Cover Band
Y'all know my current overwhelming obsession with the covers of children's books. They're good. They're bad. They're ugly. Well, recently the Penguin Blog (I should make up t-shirts that read Smart Publishers Blog) had a piece up on creating covers for books. Admittedly they've had a good cover year so far. Changeling and Oh Rats both looked mighty fine.
5 Comments:
I did a project in library school with young adult covers. It was a blast to see the difference between the hardback covers and paperback covers. More often than not, the paperback covers were designed to look like the teen romances one might pick up in the mall.
Fuse, you should do a list of your Top 10 Favorite Covers...and maybe a Top 10 Least Favorite list.
- Jay
I once saw a bodice ripper of a cover done of "The Turn of the Screw" sold in my college bookstore. It won the award for Most Misleading Cover Ever.
And don't worry, Jay. I'm compiling all the covers I've seen for a Best of/Worst of posting that will appear at the end of the year.

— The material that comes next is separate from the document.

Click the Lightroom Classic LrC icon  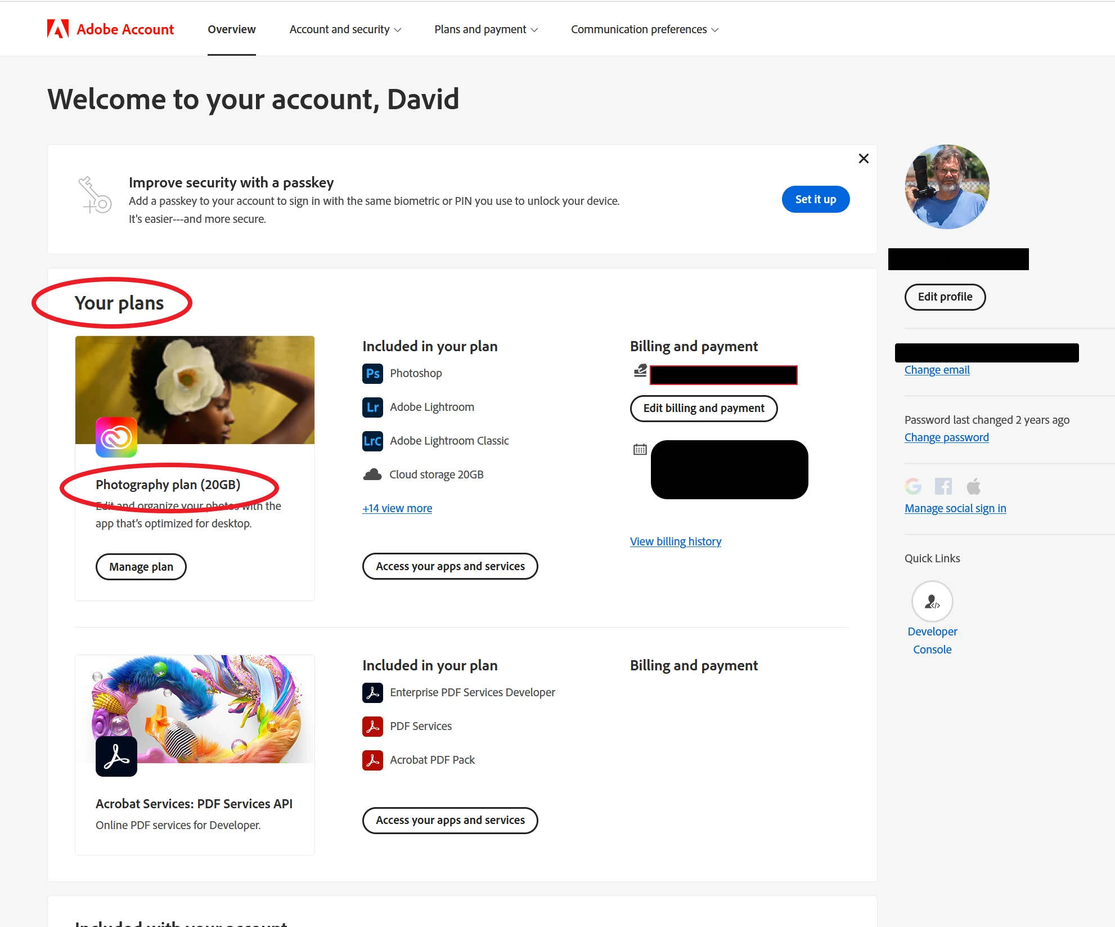pos(372,441)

The book cover discussion comes from the UK office of Penguin. Like breakfast food, soft drinks, football, and the use of the word "table" as a verb, book covers are an area of major disagreement between the US and UK. Not that the process isn't much the same here, but the results for British book publishers are, to put it mildly, all too often mind-bogglingly ugly. But that's just my American publishing sensibility.
This, I think, is true. Don't agree? Compare the early Harry Potter covers Britain to their American equivalents. Ditto anything by Nick Hornby.